#### Dataset records:

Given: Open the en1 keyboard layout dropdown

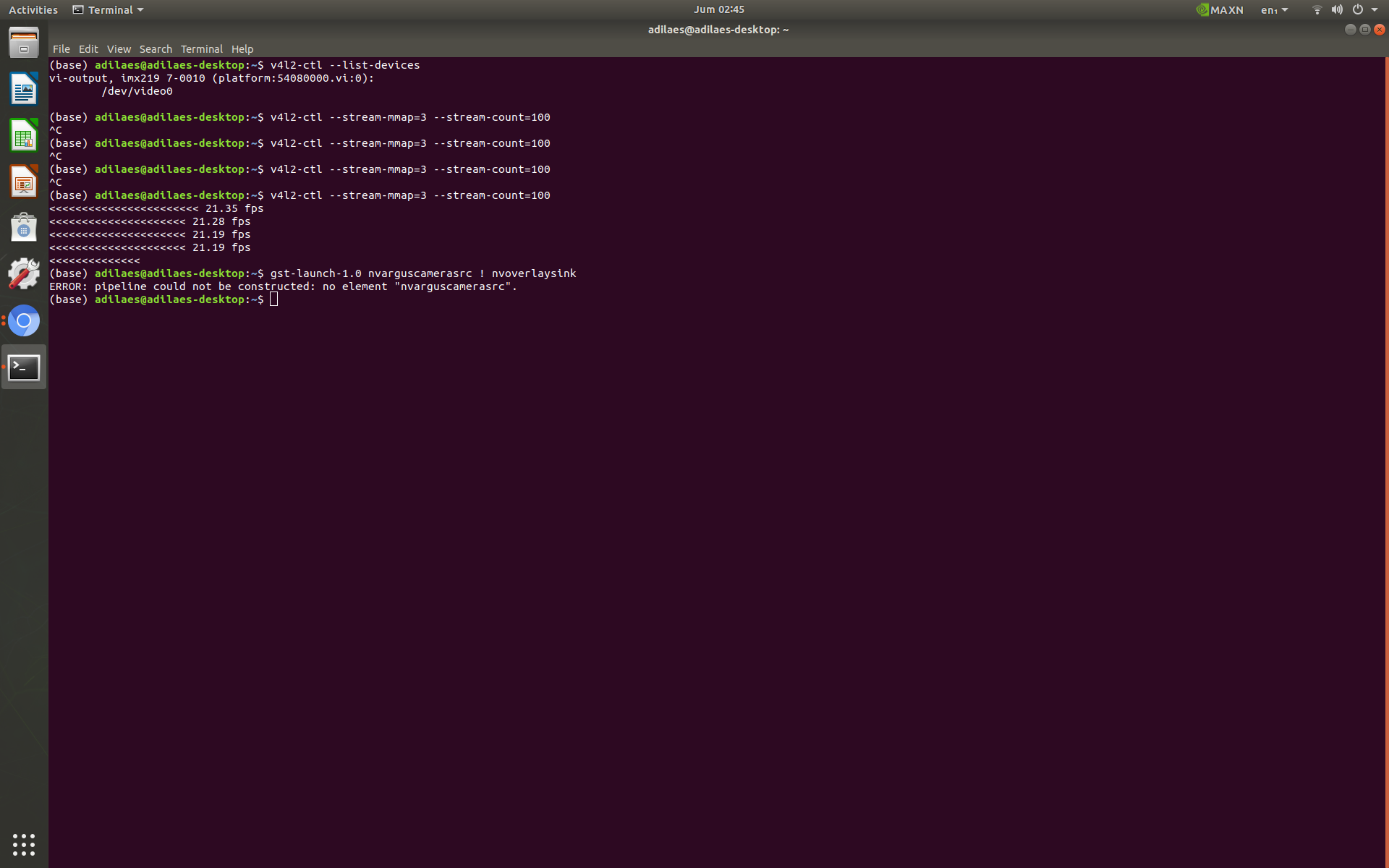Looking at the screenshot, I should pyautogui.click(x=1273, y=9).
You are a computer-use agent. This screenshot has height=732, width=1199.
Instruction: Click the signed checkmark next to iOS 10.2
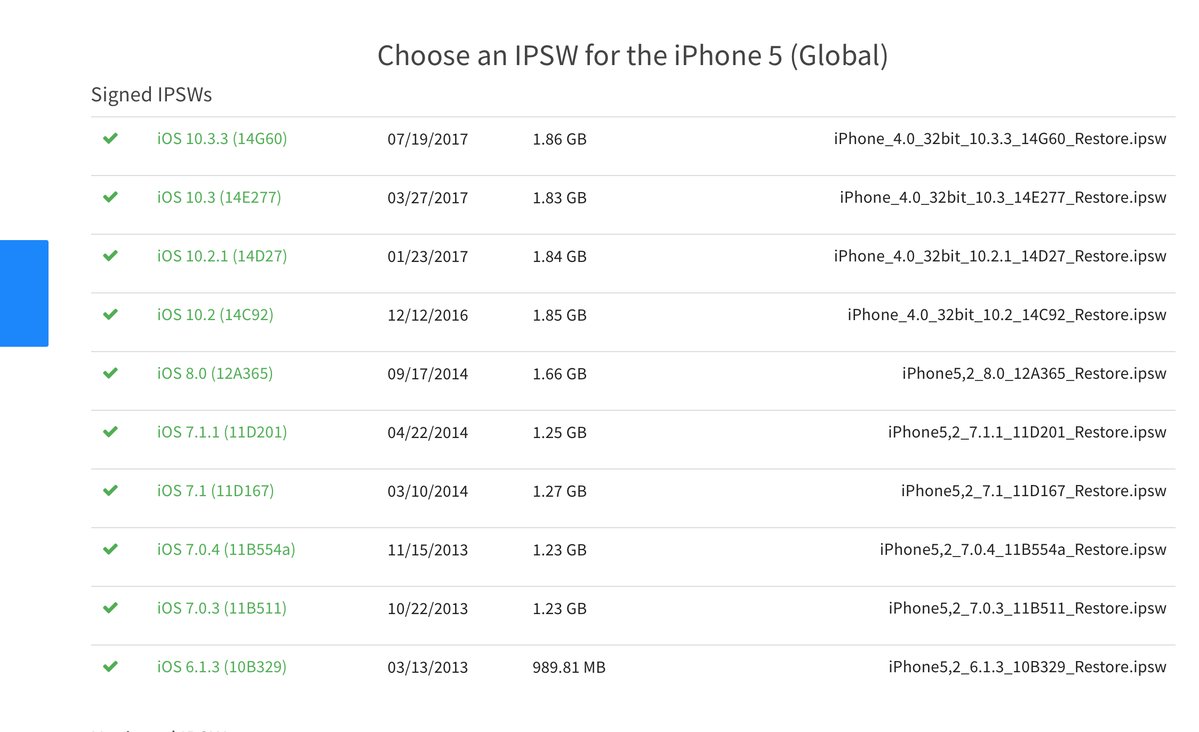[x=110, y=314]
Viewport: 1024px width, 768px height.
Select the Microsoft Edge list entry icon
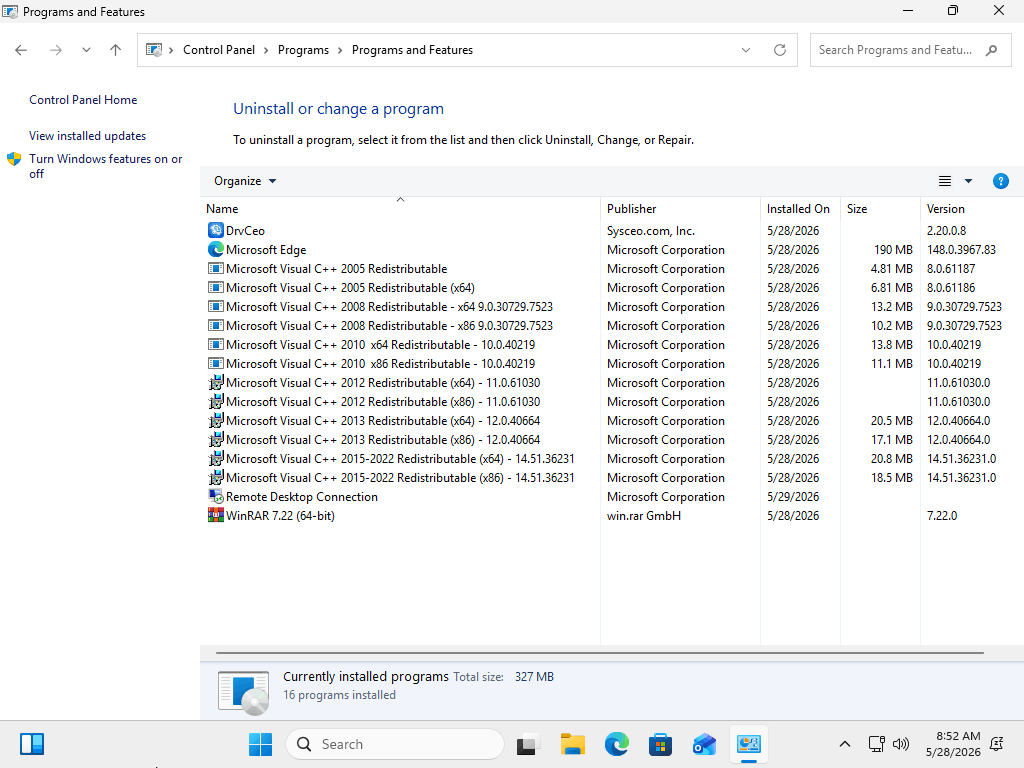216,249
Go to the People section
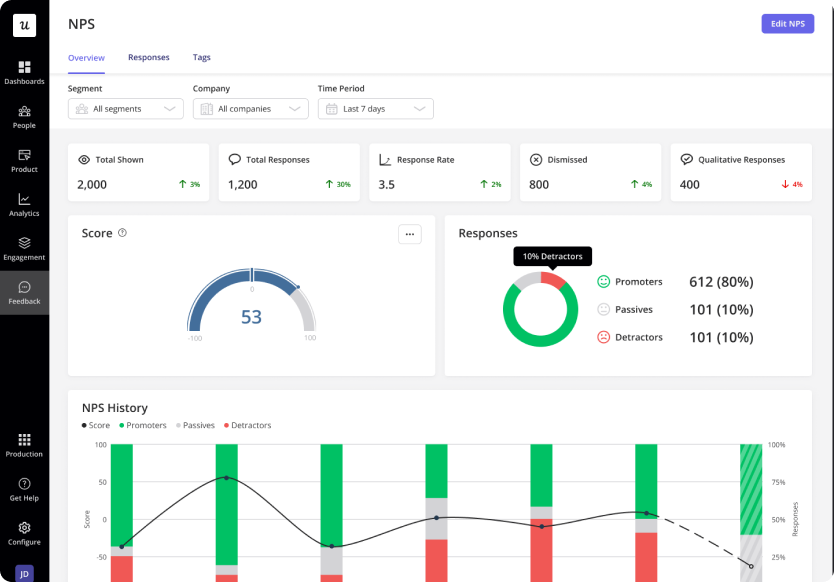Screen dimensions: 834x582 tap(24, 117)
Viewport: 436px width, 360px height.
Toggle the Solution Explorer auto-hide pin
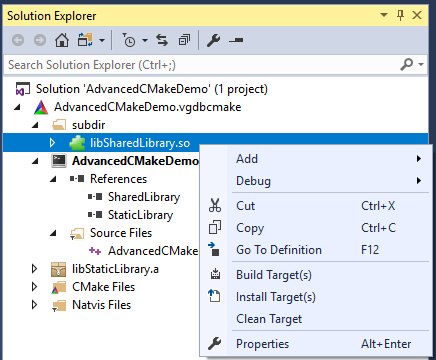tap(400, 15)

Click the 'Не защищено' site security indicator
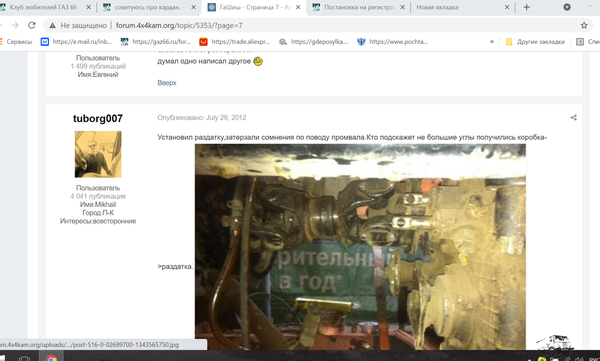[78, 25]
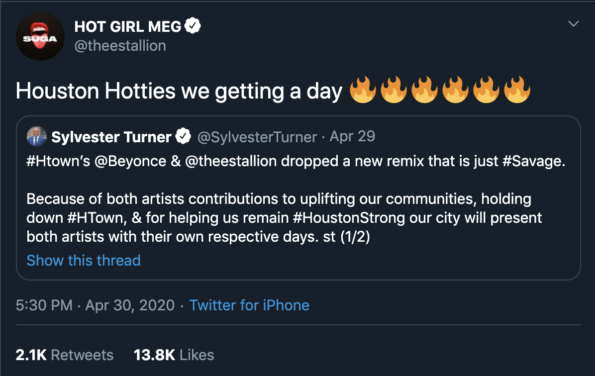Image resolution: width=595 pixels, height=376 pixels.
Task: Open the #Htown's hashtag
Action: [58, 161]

#### Task instructions:
Change each "Viewport" to "Display" and write out all the items above again, leaving everything else as it is and leaving out the pictures.

#### Full solution:
Given: Open the en1 keyboard layout dropdown

Looking at the screenshot, I should pyautogui.click(x=1273, y=9).
You are a computer-use agent. This screenshot has height=732, width=1199.
Instruction: Click the signed checkmark next to iOS 10.2
[x=110, y=314]
Display: 1024px width, 768px height.
Select the Microsoft Edge list entry icon
216,249
Go to the People section
Screen dimensions: 834x582 tap(24, 117)
Display: 436px width, 360px height.
Toggle the Solution Explorer auto-hide pin
tap(400, 15)

Click the 'Не защищено' site security indicator
[78, 25]
Image resolution: width=595 pixels, height=376 pixels.
Task: Open the #Htown's hashtag
Action: [58, 161]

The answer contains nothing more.